Downtown Phnom Penh - Independance Monument

Downtown Phnom Penh - Looking north on Preah Monivong Blvd at Street 294.

Downtown Phnom Penh - Looking north on Preah Sisowath Quay. The portrait is that of former king of Cambodia, Norodom Sihanouk, who had passed away 2012 October 15 (one and a half months before this picture was taken). Note the black and white ribbon at the bottom of the portrait.

Tuol Sleng - View of the courtyard

Tuol Sleng - Prisoner cells in Building C

Tuol Sleng - Bed frame that prisoners were chained to and tortured.

Tuol Sleng - Graves of the 14 prisoners found dead when the prison was abondoned by the Khmer Rouge.

Choeung Ek - the "Killing Fields": the depressions in the ground were mass graves for which the bodies have since been exhumed.

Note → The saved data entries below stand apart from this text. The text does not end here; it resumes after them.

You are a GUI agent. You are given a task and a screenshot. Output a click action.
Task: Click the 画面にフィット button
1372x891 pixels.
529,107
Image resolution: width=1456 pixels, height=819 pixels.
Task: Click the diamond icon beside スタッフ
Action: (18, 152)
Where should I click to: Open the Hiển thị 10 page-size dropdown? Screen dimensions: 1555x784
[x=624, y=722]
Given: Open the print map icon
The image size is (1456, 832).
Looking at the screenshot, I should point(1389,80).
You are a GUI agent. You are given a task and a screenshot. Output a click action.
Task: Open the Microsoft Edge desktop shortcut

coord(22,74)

Choeung Ek - the "Killing Fields": from time to time, after heavy rains, human remains such as bones continue to surface. They are collected in this box; other remains found by visitors were placed on top of the box.

Choeung Ek - the "Killing Fields": this memorial stupa contains the bones of many of the victims. Designed in the style of a Buddhist stupa, the Choeung Ek memorial has glass sides, and is comprised of multiple layers of human skulls. Totaling 5,000 of those executed at the site, the skulls are a harsh reminder of the genocide.

Choeung Ek - the "Killing Fields": the skulls of the victims can be seen through the glass.

Taiwan (Taipei)(2012 December 4)

Tapei 101 was the tallest building in the world until 2010. It has 101 floors and has an architectural height of 509.2 meters.

Construction on the 101-story tower started in 1999 and finished in 2004. The tower is designed to withstand typhoons and earthquakes. A multi-level shopping mall adjoining the tower houses hundreds of stores, restaurants and clubs.

Tapei 101 was designed to withstand typhoon winds and earthquakes that are common in the Taipei area. Suspended from the 92nd to the 87th floor is a 660-tonne steel pendulum that serves as a tuned mass damper. Here is the damper, along with the the damper's mascot, "Damper Baby"

Here is a view of Taipei, from the top of Tapei 101.

View looking south on Keelung Road at Xinyi Road, downtown Taipei.

An interesting flavour of Lays potato chip in Taiwan: Kyushu Seaweed. It tasted OK.